There are four social classes in Endon. The minimum costs for each are listed below. If you can't pay the costs,  you drop to the next class down (or, at the very end, starve to death).
  • The Poor must support a Cheap Meal per day and a new set of Rags each Season.
  • The Lower Class must support a a Lodging House Room and a Basic Meal per day and a new set of Work Clothes per Season.
  • The Middle Class must support a Moderate Dinner per day, a Servant, an Apartment, and a new set of Proper Clothing per Season.
  • The Upper Class must support a Steak Dinner per day, two Servants, a Luxurious Apartment, and a new set of Extravagant Clothing per Season. They must also own a Carriage, a Riding Horse, and a Country House.
The costs are the absolute bare minimum required to scrape by. Overspending is encouraged. Sharing housing costs with other PCs is also possible.
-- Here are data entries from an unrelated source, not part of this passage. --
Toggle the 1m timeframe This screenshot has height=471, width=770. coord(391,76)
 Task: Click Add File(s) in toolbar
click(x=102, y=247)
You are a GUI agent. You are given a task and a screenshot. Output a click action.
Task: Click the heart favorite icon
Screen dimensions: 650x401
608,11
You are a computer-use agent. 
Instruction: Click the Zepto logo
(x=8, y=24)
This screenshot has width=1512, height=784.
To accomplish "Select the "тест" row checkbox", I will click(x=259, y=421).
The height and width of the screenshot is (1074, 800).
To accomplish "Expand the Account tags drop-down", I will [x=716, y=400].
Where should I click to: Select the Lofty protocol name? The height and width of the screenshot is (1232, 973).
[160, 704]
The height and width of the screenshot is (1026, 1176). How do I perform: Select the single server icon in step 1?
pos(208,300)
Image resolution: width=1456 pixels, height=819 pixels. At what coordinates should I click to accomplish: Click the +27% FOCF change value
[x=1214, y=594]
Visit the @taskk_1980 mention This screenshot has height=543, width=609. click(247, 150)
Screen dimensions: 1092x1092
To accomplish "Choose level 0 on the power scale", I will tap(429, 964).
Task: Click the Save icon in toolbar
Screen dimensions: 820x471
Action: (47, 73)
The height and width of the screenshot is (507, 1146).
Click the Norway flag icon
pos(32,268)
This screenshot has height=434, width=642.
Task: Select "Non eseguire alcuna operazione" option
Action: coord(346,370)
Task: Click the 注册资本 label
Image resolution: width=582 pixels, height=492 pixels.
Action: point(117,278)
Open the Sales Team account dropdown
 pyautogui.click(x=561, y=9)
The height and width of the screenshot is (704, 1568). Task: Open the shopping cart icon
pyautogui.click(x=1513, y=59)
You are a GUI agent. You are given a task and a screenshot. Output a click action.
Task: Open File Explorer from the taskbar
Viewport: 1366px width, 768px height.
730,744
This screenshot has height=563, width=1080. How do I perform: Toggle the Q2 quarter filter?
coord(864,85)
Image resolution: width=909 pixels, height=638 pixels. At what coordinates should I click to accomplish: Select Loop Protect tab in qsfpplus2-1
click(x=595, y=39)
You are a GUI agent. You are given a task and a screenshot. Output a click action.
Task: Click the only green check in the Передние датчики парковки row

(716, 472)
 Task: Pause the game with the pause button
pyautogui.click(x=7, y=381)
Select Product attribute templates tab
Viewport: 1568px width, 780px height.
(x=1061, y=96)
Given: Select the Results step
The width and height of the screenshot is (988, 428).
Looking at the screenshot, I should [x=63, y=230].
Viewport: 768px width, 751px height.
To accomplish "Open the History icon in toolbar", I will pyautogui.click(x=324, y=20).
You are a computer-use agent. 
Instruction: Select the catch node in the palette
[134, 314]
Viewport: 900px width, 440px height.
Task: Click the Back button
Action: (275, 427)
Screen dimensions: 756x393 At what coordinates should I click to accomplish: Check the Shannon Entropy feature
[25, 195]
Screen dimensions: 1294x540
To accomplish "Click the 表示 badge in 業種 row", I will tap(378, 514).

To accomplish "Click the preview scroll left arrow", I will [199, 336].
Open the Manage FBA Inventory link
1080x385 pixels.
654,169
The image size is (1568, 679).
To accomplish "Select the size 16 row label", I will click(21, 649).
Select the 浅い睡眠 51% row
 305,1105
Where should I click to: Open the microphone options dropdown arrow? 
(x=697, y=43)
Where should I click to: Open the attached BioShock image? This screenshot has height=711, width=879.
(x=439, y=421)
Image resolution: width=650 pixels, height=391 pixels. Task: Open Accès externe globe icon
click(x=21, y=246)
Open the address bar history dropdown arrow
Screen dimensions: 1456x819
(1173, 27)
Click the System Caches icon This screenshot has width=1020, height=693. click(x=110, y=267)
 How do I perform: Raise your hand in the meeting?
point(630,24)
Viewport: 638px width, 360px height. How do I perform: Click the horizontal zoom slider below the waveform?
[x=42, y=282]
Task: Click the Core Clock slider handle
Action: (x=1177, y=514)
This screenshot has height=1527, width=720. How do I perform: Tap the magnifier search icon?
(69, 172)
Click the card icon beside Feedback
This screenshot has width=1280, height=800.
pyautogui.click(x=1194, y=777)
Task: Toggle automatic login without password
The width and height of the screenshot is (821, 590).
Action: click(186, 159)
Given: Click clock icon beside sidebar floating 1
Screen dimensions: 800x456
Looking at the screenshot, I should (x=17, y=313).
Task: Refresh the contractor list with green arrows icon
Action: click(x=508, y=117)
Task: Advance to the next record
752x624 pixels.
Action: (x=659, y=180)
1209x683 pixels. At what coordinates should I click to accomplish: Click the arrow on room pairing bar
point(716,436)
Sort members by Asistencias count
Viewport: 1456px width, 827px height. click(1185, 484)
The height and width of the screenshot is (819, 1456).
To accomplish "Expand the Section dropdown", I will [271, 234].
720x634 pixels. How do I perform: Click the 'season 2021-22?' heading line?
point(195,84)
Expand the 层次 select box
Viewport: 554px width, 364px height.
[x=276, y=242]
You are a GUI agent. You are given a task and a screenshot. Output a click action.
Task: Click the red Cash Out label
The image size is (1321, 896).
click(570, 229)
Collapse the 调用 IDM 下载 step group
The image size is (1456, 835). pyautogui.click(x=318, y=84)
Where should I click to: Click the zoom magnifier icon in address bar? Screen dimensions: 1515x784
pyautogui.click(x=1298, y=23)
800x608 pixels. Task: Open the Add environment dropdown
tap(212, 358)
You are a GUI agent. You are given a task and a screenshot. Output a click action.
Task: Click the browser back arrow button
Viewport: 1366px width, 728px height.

Cost to be Poor (per day) 1cp
Cost to be Poor (per Season) 2gp
Cost to be Lower Class (per day) 5cp
Cost to be Lower Class (per Season) 9gp
Cost to be Middle Class (per day) 3sp
Cost to be Middle Class (per Season) 45gp
Cost to be Upper Class (per day) 8sp
Cost to be Upper Class (per Season) 138gp

*Traditionally, this would be 5% of wealth deposited per year, but the Season is only half the year and I'm including taxes and fees wherever possible. Invest wealth at a bank. Assuming the world doesn't end (and what are the chances of that), the bank will provide a nice stable income at the start of each Season.

Loans

Need money quickly? No problem! Loans are available at 100% interest per Season, due at the end of the Season. Take out a loan for 1,000gp and you'll need to pay back 2,000gp. If you only pay back 500gp, you'll need to pay back another 3,000gp the next Season, etc. Debt can rapidly spiral out of control. If you can't pay, the lender will accuse you of Theft (pg. ##) and put you on trial.

You can take out new loans to pay off old ones but eventually the lenders will get together and come after you with a vengeance.

Loans from friends, relations, and patrons charge 5-10% interest per Season but typically come with strings attached.